Global copper stocks have fallen to perilously low levels, one of the world’s largest commodity traders Trafigura has warned.
Speaking at the FT Mining Summit on Thursday, Kostas Bintas, co-head of metals and minerals trading at Trafigura, said the copper market is today running with inventories that cover 4.9 days of global consumption and is expected to finish this year at 2.7 days, according to its own forecasts. Copper stocks are usually counted in weeks.
The price of copper, used in everything from wind turbines, electric wires to electric vehicles, is now trading around $7,400 a tonne, some 30 per cent lower compared to early March, when it was trading above a record $10,000 a tonne.
Limited inventories raise the risk of a sudden spike in prices should there be large drawdowns and a dash among traders to secure supplies.
While the strong dollar and global recession fears have weighed on copper prices in recent months, executives in the global metals industry argued on Thursday that limited supply in the market remained supportive of prices.
“While there is so much attention being paid to the weakness in the real estate sector in China, quietly, the demand for infrastructure, electric vehicle-related copper demand, more than makes up for it,” Bintas said. “It actually not only cancels completely the real estate weakness, but also adds to their consumption growth increase.”
He added that the situation was no different in Europe, with the region accelerating its transition into renewables as it tries to wean itself off Russian gas, leading to copper demand increase.
“It is not accidental that the EU has decided to bring forward the target of doubling its solar capacity from 2030 to 2025. All that requires a lot of copper,” he said. “Look at electric vehicles everywhere, [the numbers on the road] are surprising to the upside. That’s a lot of copper too. As a result, we’ve been drawing down stocks throughout this very difficult year.”
However, some copper bears believe the slowdown in China’s property market — where the metal is used in wiring, plumbing and facades — and the energy crisis in Europe will weigh on demand.
Marcus Garvey, head of commodities strategy at Macquarie, said the copper market is set to head into a surplus of 600,000 tonnes next year as supply grows from Latin America and elsewhere. “All industrial metals will move into surplus next year,” he said, citing the impact of the global macroeconomic downturn.
This week stocks of copper in London Metal Exchange warehouses have fallen sharply. Analysts at Peel Hunt said “traders in China are scrambling to secure metal as Shanghai stocks have fallen recently and traders are grabbing what they can”.

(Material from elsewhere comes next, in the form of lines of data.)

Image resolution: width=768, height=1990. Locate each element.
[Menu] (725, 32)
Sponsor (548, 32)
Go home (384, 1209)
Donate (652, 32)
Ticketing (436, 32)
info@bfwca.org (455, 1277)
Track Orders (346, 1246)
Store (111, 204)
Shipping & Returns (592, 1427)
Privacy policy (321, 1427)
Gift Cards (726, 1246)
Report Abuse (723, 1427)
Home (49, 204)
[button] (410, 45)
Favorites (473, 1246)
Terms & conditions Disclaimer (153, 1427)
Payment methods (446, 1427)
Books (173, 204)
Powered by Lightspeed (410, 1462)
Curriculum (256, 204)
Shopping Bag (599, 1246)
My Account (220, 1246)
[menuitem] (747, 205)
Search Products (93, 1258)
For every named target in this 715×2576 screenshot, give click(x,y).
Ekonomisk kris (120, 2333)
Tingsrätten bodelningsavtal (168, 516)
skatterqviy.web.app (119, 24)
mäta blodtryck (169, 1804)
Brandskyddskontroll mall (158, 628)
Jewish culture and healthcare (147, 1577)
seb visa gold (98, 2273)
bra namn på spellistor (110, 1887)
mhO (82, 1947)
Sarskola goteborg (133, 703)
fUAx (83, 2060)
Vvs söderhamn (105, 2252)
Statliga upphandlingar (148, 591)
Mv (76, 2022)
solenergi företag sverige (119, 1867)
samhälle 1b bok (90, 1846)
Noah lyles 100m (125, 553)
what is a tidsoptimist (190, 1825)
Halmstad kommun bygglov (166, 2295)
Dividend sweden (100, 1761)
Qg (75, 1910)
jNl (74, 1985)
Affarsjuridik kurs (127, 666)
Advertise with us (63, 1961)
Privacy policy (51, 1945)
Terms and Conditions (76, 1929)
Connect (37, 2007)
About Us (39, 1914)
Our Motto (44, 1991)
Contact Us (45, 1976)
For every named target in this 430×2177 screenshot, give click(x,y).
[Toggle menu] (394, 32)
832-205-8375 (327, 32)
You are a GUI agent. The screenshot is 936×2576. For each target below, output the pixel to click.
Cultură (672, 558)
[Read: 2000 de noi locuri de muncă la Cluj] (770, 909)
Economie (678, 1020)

Inventories of copper in warehouses run by exchanges such as the LME do not provide a full picture of copper stocks in the supply chain, since many industrial users will hold their own reserves of metal.
But visible stocks can have a large influence on sentiment in the market.
“We certainly have no problem selling copper,” Freeport chief executive Richard Adkerson told investors on a conference call, Reuters reported. “It’s just striking how negative the financial markets are about this industry and yet the physical market is so tight.”
Jonathan Price, chief executive of Canadian copper miner Teck Resources, said the “macro view is very disconnected from the underlying physical fundamentals of the copper market”.
Bintas, who last year had predicted copper prices would reach $15,000 a tonne, said copper was being sold on recession fears, but he expects to see “very quickly” a “structural repricing” once those fears subside.
Considering the copper shortage that is happening now, “I think it’s fair to assume a higher price of what we have today,” he said. “Is it going to be more than $15,000? I think time will tell.”